CLASP
The Centre for Linguistic Theory and Studies in Probability

Probing and Explaining Neural Language Models

Abstract

The impressive performance of neural language models such as GPT-3, PaLM and FLAN raises the question of to what extent these models have ‘learned’ language and how to reason with it. This talk will summarise recent work addressing this question along two lines of research: probing and explaining. Probing neural language models aims at finding evidence of learned linguistic structure by empirically testing hypotheses about the learned representations on diagnostic tasks. While this approach has generated interesting insights, we have shown that it comes with several methodological issues, including uncertainty about the suitability and validity of performance measures and the lack of suitable baselines [1–3]. Recent work has studied architectures augmented with the capability to generate free-text rationales that explain model output to investigate the reasoning capabilities of neural language models on tasks such as natural language inference and commonsense question answering. We have compared explanations by a generation-only model to those generated by a self-rationalizing model and found that, while the former score higher in terms of validity, factual correctness, and similarity to gold explanations, they are not more useful for downstream classification [4]. Our work raises important questions about the limitations of current methods for analysing neural language models and points to avenues for future work.

§ **Complete the following**:
**a.** Say whether each statement agrees with the abstract on probing and explaining neural language models, answering yes or no and quoting the deciding words of the abstract. (i) Explanations from the generation-only model proved more useful for downstream classification. (ii) Probing tests hypotheses about learned representations on diagnostic tasks. (iii) The probing approach is free of methodological issues.
**b.** Continue the abstract on probing and explaining neural language models, starting after its final sentence.

§ **Entries provided**:
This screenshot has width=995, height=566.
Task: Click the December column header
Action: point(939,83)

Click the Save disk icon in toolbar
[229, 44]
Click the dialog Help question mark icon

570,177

§ **Answers to each task**:
**a.**
(i) No: "they are not more useful for downstream classification"
(ii) Yes: "by empirically testing hypotheses about the learned representations on diagnostic tasks"
(iii) No: "it comes with several methodological issues"

**b.**
[1] Jenny Kunz and Marco Kuhlmann. Classifier Probes May Just Learn from Linear Context Features. COLING 2020 [2] Jenny Kunz and Marco Kuhlmann. Test Harder Than You Train: Probing with Extrapolation Splits. BlackboxNLP 2021 [3] Jenny Kunz and Marco Kuhlmann. Where Does Linguistic Information Emerge in Neural Language Models? Measuring Gains and Contributions Across Layers. COLING 2022 [4] Jenny Kunz, Martin Jirénius, Oskar Holmström, and Marco Kuhlmann. Human Ratings Do Not Reflect Downstream Utility: A Study of Free-Text Explanations for Model Predictions. Accepted to BlackboxNLP 2022.